Size based on number of distinct values

Using the dist_count=True parameter lets us use non-numeric values as the value_col. In this case the display size is based on number of distinct values in the value_col column.

The plot below plots the circle size from the number of distinct Layer 7 protocols used between the endpoints.

net_df.mp_plot.matrix(
    x="SourceIP",
    y="DestinationIP",
    value_col="L7Protocol",
    dist_count=True,
    title="External IP flows (distinct protocols)",
    sort="asc",
    max_label_font_size=9,
)
Plot of interactions between IP addresses showing the number of distinct Layer 7 protocol used between the endpoints.

Inverting the size to show rare interactions

Where you want to highlight unusual interactions, you can plot the inverse of the value_col value or count of interactions using the invert=True parameter.

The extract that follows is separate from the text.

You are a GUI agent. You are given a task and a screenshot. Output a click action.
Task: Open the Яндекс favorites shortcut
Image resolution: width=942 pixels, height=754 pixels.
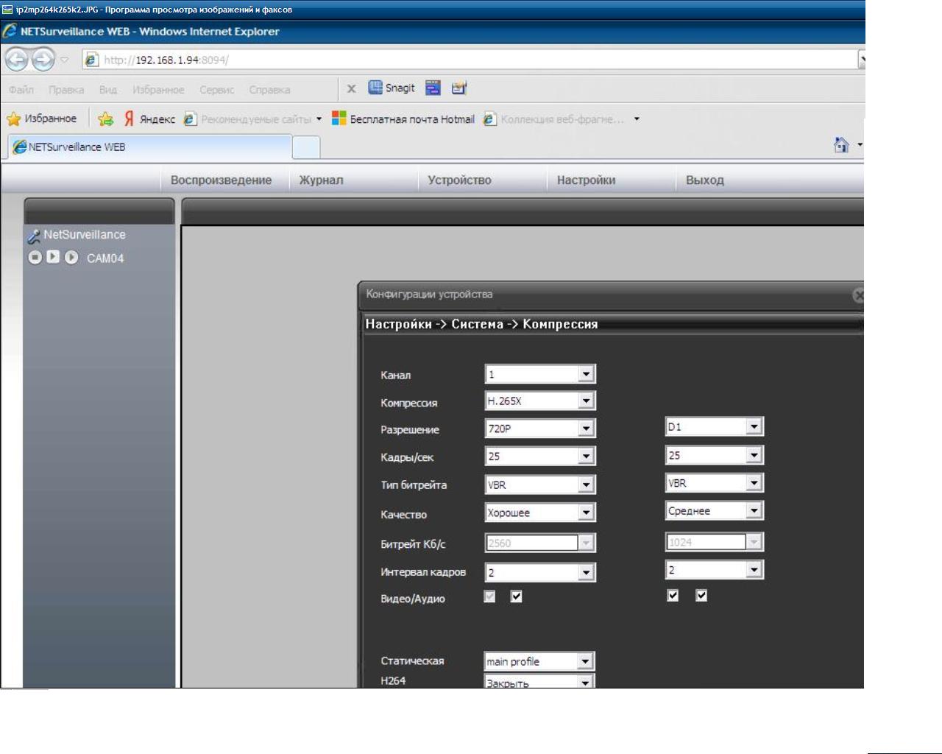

This results in a plot with larger circles for rarer interactions.

net_df.mp_plot.matrix(
    x="SourceIP",
    y="DestinationIP",
    value_col="TotalAllowedFlows",
    title="External IP flows (rare flows == larger)",
    invert=True,
    sort="asc",
)
Plot of interactions between source and destination IP addresses. The size of each interaction is inversely proportional to the value of the TotalAllowedFlows column. This highlights rare interactions.

Showing interactions only

Where you do not care about any value associated with the interaction and only want to see if there has been an interaction, you can use the intersect parameter

net_df.mp_plot.matrix(
    x="SourceIP",
    y="DestinationIP",
    title="External IP flows (intersection)",
    intersect=True,
    sort="asc",
)
Plot of interactions between IP address and Layer 7 protocol. Each circle is a fixed size. This visualization is useful for just seeing which items interacted at all.